Omelia della V domenica di Quaresima (17 marzo 2024 - Anno B)

 


Questo Vangelo parla della glorificazione di Gesù, ma non solo in termini dell’annuncio della sua passione e risurrezione.

Alcuni Greci erano saliti a Gerusalemme per il culto, l’appellativo Greci viene usato in Gv 7,35 quando Gesù dice: mi cercherete ma non mi troverete, e i discepoli pensano: andrà all’estero, tra i Greci, tra gli stranieri. I greci di cui si parla non erano sicuramente Ateniesi, ma piuttosto gente di lingua greca, il che non restringe molto il campo visto che il greco era un po’ una lingua veicolare. I Greci erano stranieri, e anche se osservavano la legge ed erano circoncisi, forse non si osano andare direttamente da Gesù, ma sentono parlare di questo predicatore che potrebbe essere il messia, e avranno pensato: chissa, magari possiamo farne parte.

Allora cercano qualcuno dell’entourage di Gesù e si avvicinarono a Filippo, e gli domandarono: «Signore, vogliamo vedere Gesù». Filippo va da Andrea e gli dice: che facciamo?

Decidono di riferire a Gesù la cosa il quale risponde, ma non solo a loro due, non si dice li prese in disparte e disse, sembra che Gesù faccia un discorso a tutti.

Annuncia la salvezza tutti, anche ai Greci, anche agli stranieri, e se parliamo di persone di lingua greca, si intende praticamente a tutto il mondo, accogliere questi Greci significa che Gesù è il messia di tutti, significa che non ci sono esclusi nella casa di Dio, significa che nessuno è tenuto fuori, che nessuno può essere escluso dal disegno salvifico di Dio.

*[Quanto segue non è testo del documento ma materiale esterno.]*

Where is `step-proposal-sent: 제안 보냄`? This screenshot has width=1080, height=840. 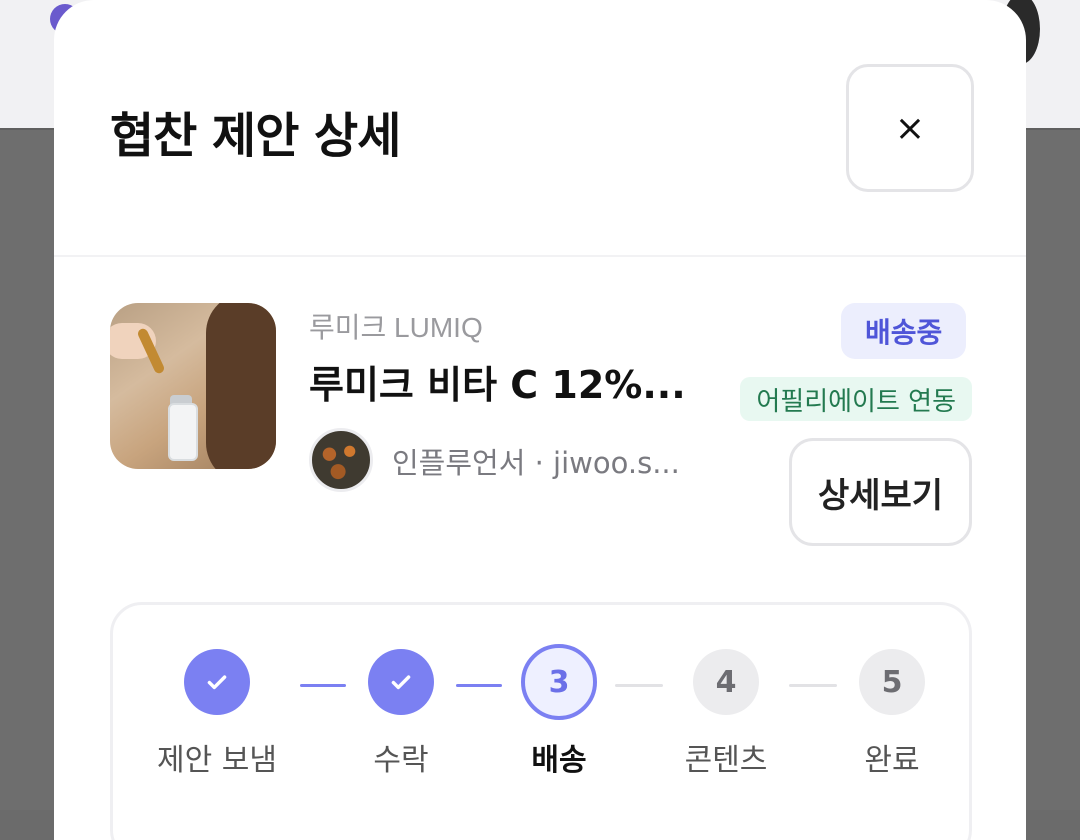 step-proposal-sent: 제안 보냄 is located at coordinates (217, 714).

Sembra che questo avvenimento narrato da Giovanni non sia realmente accaduto, ma che sia un modo dell’evangelista di far risalire a Gesù l’universalità del suo annuncio di salvezza, che dobbiamo a Lui questa apertura a tutte le genti, che questa cosa l’ha inventata Gesù, non Paolo.

Gesù nella sua risposta associa la sua glorificazione alla similitudine del chicco di grano che se cade a terra e non muore rimane solo ma che al contrario se muore porta molto frutto e chi ama la sua vita la perde e chi la odia in questo mondo la conserverà per la vita eterna.

Ovvero per incontrare Gesù dobbiamo far rompere questa scorza dura, quella corazza che ci siamo creati, per poter essere accolti, dobbiamo rinunciare a quella vita che ci siamo costruiti per accogliere quella che ci è donata.

La glorificazione di Gesù allora non è solo il suo sacrificio di amore per noi, ma anche la nostra risposta.

La glorificazione di cui parla Gesù è abbracciare questa vita nuova che ci aspetta e che lui ci dona e ci mostra con le parole: dove sono io la sarà anche il mio servitore e il Padre lo onorerà.

Gesù rende Gloria al Padre perché tutto quello che ha ricevuto lo ha manifestato a noi, rende onore anche anche a Giuseppe, infatti rimane il figlio del falegname non lo rinnega. Allo stesso modo noi siamo chiamati a rendere gloria a Dio.

Gesù mette in relazione: tramite la figura dei Greci, l’universalità e attraverso questo cammino di conversione, liberazione e rinascita simbolizzati dal chicco di grano che da frutto e il lasciare la nostra vecchia vita per la nuova, la realizzazione della sua gloria

C’è una promessa grande che ci attende, ma da subito, e non ci sono esclusi, nessuno è escluso a priori: per razza, religione, per la sua vita passata. Non è il nostro passato che ci limita, ma solo il rifiuto di un presente e un futuro promessi. Quindi se Gesù non esclude nessuno chi siamo noi per farlo? Non possiamo escludere nessuno se non noi stessi.